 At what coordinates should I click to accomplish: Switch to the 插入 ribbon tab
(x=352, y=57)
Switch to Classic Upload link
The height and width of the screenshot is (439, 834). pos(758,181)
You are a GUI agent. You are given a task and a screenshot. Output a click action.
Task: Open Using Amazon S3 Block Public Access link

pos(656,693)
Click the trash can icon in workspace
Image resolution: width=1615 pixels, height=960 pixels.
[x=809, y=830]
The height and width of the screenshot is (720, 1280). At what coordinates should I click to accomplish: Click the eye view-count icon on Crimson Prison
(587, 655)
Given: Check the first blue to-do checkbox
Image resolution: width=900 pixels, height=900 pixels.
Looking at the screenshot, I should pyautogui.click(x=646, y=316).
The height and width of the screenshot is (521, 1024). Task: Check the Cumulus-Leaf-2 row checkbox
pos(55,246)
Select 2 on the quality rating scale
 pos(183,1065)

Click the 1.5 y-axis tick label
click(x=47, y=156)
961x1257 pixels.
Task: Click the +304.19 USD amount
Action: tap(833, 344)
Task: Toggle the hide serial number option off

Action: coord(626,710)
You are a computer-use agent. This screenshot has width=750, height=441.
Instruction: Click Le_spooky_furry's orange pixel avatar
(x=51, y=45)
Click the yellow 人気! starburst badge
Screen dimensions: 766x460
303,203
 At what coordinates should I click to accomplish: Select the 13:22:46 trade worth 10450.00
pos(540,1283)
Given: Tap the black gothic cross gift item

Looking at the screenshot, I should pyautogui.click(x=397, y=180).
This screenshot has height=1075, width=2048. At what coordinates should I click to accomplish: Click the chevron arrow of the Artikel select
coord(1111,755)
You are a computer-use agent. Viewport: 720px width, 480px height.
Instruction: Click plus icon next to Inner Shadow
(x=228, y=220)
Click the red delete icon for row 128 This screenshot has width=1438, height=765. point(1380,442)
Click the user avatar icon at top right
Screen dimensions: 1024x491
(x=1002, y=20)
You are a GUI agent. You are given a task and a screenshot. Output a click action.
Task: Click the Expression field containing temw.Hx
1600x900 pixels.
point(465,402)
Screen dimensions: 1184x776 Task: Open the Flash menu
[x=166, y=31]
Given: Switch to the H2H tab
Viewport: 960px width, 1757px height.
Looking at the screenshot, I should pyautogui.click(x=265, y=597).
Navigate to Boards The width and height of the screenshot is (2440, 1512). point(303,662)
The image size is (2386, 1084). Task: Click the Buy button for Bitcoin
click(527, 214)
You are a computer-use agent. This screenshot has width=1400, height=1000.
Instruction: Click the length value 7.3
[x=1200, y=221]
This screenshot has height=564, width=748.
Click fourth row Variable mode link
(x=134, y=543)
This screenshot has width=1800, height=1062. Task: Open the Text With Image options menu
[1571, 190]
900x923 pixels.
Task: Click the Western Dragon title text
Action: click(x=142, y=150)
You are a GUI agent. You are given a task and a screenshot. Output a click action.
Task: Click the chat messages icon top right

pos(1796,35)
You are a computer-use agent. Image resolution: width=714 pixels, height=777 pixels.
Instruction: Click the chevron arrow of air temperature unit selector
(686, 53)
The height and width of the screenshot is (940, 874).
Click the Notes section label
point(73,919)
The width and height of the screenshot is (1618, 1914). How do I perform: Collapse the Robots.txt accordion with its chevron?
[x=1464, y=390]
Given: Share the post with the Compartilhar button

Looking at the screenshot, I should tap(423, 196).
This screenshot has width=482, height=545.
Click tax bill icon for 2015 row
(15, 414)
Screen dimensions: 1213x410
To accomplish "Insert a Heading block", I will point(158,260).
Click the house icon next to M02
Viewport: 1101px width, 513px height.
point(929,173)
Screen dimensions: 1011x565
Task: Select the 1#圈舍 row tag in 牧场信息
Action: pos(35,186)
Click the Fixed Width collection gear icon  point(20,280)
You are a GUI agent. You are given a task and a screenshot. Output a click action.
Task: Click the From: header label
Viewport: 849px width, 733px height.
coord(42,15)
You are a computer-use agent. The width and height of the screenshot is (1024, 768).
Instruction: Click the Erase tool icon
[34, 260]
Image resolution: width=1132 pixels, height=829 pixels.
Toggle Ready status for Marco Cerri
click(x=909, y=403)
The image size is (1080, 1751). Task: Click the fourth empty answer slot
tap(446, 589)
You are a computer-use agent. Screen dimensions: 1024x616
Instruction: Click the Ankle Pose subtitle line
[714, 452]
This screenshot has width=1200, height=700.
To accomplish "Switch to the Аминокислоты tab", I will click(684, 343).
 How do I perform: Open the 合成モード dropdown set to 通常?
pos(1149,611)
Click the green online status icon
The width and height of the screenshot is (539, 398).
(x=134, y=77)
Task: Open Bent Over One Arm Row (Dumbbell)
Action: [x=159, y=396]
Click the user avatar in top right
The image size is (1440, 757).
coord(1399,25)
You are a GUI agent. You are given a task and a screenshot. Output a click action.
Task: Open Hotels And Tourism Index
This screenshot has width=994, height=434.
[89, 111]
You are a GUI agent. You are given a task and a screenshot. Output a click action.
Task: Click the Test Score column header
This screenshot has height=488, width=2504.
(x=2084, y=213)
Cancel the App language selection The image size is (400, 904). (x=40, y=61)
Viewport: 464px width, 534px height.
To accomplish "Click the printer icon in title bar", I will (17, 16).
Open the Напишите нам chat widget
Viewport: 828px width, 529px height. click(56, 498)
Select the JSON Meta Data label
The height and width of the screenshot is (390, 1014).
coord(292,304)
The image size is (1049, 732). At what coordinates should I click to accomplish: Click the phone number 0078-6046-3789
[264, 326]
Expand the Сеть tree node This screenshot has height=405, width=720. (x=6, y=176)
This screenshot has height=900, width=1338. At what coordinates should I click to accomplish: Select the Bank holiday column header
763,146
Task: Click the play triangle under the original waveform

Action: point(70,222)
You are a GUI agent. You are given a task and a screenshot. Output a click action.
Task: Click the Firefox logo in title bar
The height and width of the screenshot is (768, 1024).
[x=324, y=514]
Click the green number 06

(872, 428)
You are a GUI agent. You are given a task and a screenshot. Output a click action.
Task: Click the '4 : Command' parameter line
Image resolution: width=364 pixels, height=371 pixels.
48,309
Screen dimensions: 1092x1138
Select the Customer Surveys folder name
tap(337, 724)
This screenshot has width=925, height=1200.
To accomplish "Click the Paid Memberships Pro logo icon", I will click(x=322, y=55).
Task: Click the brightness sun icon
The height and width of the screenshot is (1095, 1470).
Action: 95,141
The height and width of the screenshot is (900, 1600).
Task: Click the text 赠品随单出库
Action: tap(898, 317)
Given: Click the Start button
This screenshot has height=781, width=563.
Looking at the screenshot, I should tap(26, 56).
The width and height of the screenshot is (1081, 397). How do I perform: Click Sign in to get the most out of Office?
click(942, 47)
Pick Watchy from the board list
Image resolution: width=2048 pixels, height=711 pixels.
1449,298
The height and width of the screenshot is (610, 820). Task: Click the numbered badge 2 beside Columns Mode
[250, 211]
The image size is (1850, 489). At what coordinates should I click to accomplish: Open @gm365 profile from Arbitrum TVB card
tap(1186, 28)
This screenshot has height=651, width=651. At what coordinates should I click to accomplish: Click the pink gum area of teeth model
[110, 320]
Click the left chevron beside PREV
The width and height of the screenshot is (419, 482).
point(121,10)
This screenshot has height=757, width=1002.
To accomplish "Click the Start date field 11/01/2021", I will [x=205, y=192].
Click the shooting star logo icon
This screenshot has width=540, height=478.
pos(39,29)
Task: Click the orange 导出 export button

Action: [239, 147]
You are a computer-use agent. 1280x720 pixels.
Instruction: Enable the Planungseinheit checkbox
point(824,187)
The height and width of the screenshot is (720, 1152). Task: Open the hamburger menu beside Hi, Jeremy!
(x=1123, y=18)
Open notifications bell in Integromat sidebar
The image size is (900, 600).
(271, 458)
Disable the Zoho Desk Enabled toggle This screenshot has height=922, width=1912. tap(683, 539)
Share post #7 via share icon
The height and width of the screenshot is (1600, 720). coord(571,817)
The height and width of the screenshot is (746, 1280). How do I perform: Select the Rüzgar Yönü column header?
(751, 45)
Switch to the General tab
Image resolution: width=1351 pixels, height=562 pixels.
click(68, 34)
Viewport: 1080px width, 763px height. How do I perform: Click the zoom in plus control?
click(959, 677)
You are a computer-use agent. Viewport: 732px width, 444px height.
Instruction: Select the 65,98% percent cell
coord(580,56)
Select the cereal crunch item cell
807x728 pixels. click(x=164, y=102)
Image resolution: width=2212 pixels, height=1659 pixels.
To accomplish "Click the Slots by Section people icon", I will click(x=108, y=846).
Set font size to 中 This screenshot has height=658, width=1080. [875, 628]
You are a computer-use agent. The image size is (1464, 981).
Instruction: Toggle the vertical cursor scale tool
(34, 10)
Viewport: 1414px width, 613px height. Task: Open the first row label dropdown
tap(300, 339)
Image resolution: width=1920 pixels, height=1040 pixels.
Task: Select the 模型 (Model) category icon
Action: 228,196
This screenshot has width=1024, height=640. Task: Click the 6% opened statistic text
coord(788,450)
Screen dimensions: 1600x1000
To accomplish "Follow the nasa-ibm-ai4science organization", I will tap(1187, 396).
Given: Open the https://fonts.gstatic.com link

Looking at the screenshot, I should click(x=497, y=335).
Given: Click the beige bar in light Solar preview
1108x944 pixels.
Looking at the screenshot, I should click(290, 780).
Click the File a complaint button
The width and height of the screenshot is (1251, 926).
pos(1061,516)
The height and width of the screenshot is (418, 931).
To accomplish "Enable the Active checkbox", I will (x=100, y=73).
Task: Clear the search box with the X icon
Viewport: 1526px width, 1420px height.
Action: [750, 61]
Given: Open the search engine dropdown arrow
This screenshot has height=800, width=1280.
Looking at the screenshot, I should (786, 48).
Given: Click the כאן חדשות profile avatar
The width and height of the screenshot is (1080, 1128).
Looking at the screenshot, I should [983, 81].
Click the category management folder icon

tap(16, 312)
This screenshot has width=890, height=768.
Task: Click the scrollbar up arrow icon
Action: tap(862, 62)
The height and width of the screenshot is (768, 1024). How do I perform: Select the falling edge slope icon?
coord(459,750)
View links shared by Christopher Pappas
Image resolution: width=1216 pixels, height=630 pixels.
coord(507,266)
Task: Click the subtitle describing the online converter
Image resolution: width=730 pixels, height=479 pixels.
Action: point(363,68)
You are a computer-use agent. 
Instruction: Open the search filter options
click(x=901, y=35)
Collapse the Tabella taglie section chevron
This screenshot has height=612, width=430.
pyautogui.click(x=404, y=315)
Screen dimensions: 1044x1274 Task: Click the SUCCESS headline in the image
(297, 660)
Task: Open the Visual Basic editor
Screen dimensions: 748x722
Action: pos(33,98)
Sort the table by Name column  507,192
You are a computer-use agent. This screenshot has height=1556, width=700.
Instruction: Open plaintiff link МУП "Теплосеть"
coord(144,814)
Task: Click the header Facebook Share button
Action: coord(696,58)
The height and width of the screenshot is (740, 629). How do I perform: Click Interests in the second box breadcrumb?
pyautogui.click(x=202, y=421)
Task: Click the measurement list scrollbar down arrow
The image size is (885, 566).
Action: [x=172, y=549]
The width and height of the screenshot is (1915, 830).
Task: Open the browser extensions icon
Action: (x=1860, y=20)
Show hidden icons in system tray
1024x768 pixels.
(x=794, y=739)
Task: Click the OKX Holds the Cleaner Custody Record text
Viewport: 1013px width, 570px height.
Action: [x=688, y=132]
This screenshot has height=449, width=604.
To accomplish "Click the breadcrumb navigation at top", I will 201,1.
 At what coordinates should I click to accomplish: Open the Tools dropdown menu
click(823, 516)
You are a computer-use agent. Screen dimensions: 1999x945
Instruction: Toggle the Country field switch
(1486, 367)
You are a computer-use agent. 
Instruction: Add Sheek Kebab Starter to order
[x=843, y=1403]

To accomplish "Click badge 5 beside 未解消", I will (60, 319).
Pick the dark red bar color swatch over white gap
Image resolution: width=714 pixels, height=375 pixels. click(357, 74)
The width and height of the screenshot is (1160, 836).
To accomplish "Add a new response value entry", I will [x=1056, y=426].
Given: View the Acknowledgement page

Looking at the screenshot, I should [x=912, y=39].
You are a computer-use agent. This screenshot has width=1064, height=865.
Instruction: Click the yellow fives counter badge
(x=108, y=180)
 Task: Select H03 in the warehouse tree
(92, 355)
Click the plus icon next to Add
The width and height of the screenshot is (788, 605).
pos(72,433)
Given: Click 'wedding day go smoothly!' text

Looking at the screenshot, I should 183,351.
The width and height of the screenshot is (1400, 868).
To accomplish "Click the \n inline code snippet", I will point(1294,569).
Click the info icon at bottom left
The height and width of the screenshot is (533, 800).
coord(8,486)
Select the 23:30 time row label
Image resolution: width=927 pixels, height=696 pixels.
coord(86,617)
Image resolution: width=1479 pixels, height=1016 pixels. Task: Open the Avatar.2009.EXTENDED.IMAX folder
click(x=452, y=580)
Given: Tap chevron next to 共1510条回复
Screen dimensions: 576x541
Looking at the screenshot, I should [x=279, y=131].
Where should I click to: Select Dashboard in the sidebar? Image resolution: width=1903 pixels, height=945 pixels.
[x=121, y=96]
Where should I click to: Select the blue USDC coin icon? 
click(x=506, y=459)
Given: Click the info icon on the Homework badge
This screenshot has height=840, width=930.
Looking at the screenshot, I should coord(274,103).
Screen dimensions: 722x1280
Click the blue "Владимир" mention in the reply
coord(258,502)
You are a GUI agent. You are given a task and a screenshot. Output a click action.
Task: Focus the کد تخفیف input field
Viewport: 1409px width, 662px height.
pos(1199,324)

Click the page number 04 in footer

....

Exercise objective:
In the listing above, locate the line containing "Share post #7 via share icon" and the line containing "You are a computer-use agent. The image", then transcribe both and every line between them verbatim.

Response below:
Share post #7 via share icon
The height and width of the screenshot is (1600, 720). coord(571,817)
The height and width of the screenshot is (746, 1280). How do I perform: Select the Rüzgar Yönü column header?
(751, 45)
Switch to the General tab
Image resolution: width=1351 pixels, height=562 pixels.
click(68, 34)
Viewport: 1080px width, 763px height. How do I perform: Click the zoom in plus control?
click(959, 677)
You are a computer-use agent. Viewport: 732px width, 444px height.
Instruction: Select the 65,98% percent cell
coord(580,56)
Select the cereal crunch item cell
807x728 pixels. click(x=164, y=102)
Image resolution: width=2212 pixels, height=1659 pixels.
To accomplish "Click the Slots by Section people icon", I will click(x=108, y=846).
Set font size to 中 This screenshot has height=658, width=1080. [875, 628]
You are a computer-use agent. The image size is (1464, 981).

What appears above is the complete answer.